The big colleges and universities are very tempting to a young student. These are schools with large athletic programs, recruiting programs, and lots of word-of-mouth advertising. Small colleges, on the other hand, aren’t considered nearly as often. This article looks at five benefits of attending a smaller college. Maybe it’ll broaden your prospective college list to include places that match the definition of “small,” being one that has less than five thousand students. Some of the benefits, as discussed below, are small class sizes, more paper-writing, individualized time with professors, a tither community, and the feeling that you matter. Sure, they don’t have everything that bigger schools have, but as you’ll read, they have a lot to offer!
1. Smaller Classes
You enter the classroom ready to make friends with your professor and classmates, only to find an auditorium filled with hundreds of students and a frazzled graduate student who is barely a speck in the distance at the front. The “professor” lectures on and on with no pause, just trying to get all the information into your heads. There’s no time for icebreaker games, individual questions, or in-depth discussions about the material at hand. Enter a classroom at a small college, however, and you’ll gain a very different experience. First of all, since small colleges don’t have graduate schools, all the professors are actual professors, not inexperienced graduate students. Secondly, small college professors often take the first day to play icebreaker games so everyone gets to know names and a little about their professor and fellow students. Thirdly, most of your classes will have less than twenty-five students in them, allowing for intimate discussions, friendship-making, and collaborative projects.

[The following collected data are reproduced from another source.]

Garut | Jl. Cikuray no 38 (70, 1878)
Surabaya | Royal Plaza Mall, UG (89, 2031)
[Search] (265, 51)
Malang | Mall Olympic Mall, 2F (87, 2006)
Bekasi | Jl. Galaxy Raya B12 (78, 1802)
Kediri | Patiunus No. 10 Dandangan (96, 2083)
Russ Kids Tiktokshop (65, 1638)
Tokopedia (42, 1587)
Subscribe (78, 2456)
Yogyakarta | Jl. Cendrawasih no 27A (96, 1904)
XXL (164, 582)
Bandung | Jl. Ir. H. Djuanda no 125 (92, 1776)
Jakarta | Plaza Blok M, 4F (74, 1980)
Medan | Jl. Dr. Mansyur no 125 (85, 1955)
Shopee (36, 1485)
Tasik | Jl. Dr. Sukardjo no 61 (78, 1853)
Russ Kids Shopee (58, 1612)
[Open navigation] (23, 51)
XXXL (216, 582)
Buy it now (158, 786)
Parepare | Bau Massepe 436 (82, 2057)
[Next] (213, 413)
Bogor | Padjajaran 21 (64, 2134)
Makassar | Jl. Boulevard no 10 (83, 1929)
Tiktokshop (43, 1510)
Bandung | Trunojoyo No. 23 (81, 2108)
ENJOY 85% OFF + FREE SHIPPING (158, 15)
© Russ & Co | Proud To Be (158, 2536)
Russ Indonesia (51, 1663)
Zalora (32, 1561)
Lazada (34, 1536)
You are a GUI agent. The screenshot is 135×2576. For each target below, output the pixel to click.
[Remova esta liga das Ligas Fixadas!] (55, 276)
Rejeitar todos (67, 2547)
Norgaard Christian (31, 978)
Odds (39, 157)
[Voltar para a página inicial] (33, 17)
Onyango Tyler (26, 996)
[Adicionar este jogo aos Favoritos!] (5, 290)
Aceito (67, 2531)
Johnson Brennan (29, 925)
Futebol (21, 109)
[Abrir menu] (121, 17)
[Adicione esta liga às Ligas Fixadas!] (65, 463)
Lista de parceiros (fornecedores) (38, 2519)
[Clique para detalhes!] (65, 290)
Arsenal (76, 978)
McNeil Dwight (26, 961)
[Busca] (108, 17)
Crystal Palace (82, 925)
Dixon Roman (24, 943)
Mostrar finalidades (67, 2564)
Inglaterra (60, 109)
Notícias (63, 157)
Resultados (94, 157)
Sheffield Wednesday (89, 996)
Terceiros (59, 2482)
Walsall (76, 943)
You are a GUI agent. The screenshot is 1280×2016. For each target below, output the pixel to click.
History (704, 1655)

2. You’ll get to write more papers
The first thing to go when a professor has hundreds of students is the tedious process of grading papers, so expect to write less in a large college setting. However, one of the benefits of a small college setting is that professors can take the time to proofread and properly give feedback on papers, offering constructive criticism on how to improve your writing and research skills. Today’s careers are filled with writing: research papers, articles for your company’s newsletter, e-mails and memos, and much more. According to Katherine Hansen’s article, Writing Skills, More Important Than Ever on the Job, “two-thirds of salaried workers in large U.S. companies have jobs that require writing.” Writing is, more than ever before, an essential part of the majority of careers, and the truth is that the more you write, the better you’ll get at it. Thus, students at smaller colleges will get more opportunities to become better employees and will be more likely to get better jobs.
3. One-on-one time with professor
How can one individual get to know the individual interests and needs of two to three hundred students? The answer is they cannot. If you want to know your professor and have a professor who knows you, you need to attend a small college. There, the professors will say hello to you as they pass you in the hall, speak with you for longer periods of time in their office hours (since there are fewer students to take up their time), and can get to know you as a person rather than just another face in the crowd. Knowing you well will lead to better advice on your personal goals and future endeavors, as well as better letters of recommendation because the professor will actually know what to write. If you have a disability, too, your professor will be more able to accommodate you with specialized instructional experiences. For example, one student at a small community college who was blind asked her psychology professor how she could learn the parts of the brain. Because the psychology professor had a small class and ample time, she was able to sit down with the student and a hands-on model of the brain and point out the different lobes and features of the human’s thinking machine. This could never have happened at a large college; the professor simply wouldn’t have the time or understanding of the student’s needs.
4. Closer knit community
Like in a small town, the students and faculty at a small college will be able to learn your face and put a name to it. You’ll have friends everywhere you go that know not only who you are, but what extracurricular activities you participate in, where your next class is, and what time you eat lunch and with whom. This means you’re more likely to form lifelong friendships and relationships, leading to more networking and a happier life.
5. You’ll get the Feeling You Count
The last benefit of small colleges is a feeling, something not qute measurable. At large universities, it’s easy to find yourself feeling like just a number, one of a mass of people being pushed to go with the flow. At a small college, on the other hand, you get the feeling you really count. Every student can make a real difference in the community they live and study in, and individualized learning makes it possible for each student to find their niche in the community. While large colleges may make you feel like you’re only worth your tuition bill, small colleges help students feel like they really matter through individualized learning. Your future matters to the college, and it really shows.
Colleges with less than five thousand students are nothing to blink an eye at. You’re more likely to get individualized learning at these small colleges. Benefits of small college attendance include smaller classes, more writing opportunities, one-on-one attention from professors, a community that is closer-knit, and the feeling that you count for something. Hopefully, reading this article has convinced you to include some small colleges on your prospective attendance list. Take a tour, talk to the students, and maybe you’ll find yourself attending one in the fall.